Problem requirements:
Can you repeat these lines word for word?

Information shown:
====================
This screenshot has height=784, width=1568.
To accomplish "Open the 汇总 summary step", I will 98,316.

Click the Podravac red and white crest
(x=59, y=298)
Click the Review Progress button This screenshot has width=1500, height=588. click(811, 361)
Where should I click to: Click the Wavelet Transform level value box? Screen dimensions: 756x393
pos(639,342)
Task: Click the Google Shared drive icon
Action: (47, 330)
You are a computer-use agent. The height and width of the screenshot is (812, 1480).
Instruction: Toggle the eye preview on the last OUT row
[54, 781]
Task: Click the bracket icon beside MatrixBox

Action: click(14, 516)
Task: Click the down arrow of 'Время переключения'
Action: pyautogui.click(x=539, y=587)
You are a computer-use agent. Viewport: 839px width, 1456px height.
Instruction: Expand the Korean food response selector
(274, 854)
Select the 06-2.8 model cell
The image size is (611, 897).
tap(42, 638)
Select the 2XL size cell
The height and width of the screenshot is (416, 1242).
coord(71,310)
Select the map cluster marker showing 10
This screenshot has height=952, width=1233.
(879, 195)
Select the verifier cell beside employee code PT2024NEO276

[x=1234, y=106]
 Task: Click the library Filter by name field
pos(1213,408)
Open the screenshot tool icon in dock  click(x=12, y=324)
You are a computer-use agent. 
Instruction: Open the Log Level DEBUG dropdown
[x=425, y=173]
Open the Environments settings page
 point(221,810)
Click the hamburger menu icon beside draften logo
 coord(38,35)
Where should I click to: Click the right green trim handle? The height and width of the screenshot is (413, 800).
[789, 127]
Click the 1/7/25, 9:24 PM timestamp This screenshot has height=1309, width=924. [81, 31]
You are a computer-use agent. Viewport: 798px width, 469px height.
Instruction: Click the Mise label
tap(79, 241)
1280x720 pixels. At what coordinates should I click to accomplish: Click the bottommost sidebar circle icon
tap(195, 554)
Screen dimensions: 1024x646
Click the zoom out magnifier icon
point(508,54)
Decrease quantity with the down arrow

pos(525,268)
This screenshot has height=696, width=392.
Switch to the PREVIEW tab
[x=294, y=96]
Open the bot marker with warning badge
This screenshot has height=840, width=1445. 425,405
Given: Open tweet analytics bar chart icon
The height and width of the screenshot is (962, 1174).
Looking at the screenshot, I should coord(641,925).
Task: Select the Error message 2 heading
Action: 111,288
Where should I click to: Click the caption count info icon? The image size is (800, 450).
====================
Problem solution:
This screenshot has height=784, width=1568.
To accomplish "Open the 汇总 summary step", I will 98,316.

Click the Podravac red and white crest
(x=59, y=298)
Click the Review Progress button This screenshot has width=1500, height=588. click(811, 361)
Where should I click to: Click the Wavelet Transform level value box? Screen dimensions: 756x393
pos(639,342)
Task: Click the Google Shared drive icon
Action: (47, 330)
You are a computer-use agent. The height and width of the screenshot is (812, 1480).
Instruction: Toggle the eye preview on the last OUT row
[54, 781]
Task: Click the bracket icon beside MatrixBox

Action: click(14, 516)
Task: Click the down arrow of 'Время переключения'
Action: pyautogui.click(x=539, y=587)
You are a computer-use agent. Viewport: 839px width, 1456px height.
Instruction: Expand the Korean food response selector
(274, 854)
Select the 06-2.8 model cell
The image size is (611, 897).
tap(42, 638)
Select the 2XL size cell
The height and width of the screenshot is (416, 1242).
coord(71,310)
Select the map cluster marker showing 10
This screenshot has height=952, width=1233.
(879, 195)
Select the verifier cell beside employee code PT2024NEO276

[x=1234, y=106]
 Task: Click the library Filter by name field
pos(1213,408)
Open the screenshot tool icon in dock  click(x=12, y=324)
You are a computer-use agent. 
Instruction: Open the Log Level DEBUG dropdown
[x=425, y=173]
Open the Environments settings page
 point(221,810)
Click the hamburger menu icon beside draften logo
 coord(38,35)
Where should I click to: Click the right green trim handle? The height and width of the screenshot is (413, 800).
[789, 127]
Click the 1/7/25, 9:24 PM timestamp This screenshot has height=1309, width=924. [81, 31]
You are a computer-use agent. Viewport: 798px width, 469px height.
Instruction: Click the Mise label
tap(79, 241)
1280x720 pixels. At what coordinates should I click to accomplish: Click the bottommost sidebar circle icon
tap(195, 554)
Screen dimensions: 1024x646
Click the zoom out magnifier icon
point(508,54)
Decrease quantity with the down arrow

pos(525,268)
This screenshot has height=696, width=392.
Switch to the PREVIEW tab
[x=294, y=96]
Open the bot marker with warning badge
This screenshot has height=840, width=1445. 425,405
Given: Open tweet analytics bar chart icon
The height and width of the screenshot is (962, 1174).
Looking at the screenshot, I should coord(641,925).
Task: Select the Error message 2 heading
Action: 111,288
Where should I click to: Click the caption count info icon? The image size is (800, 450).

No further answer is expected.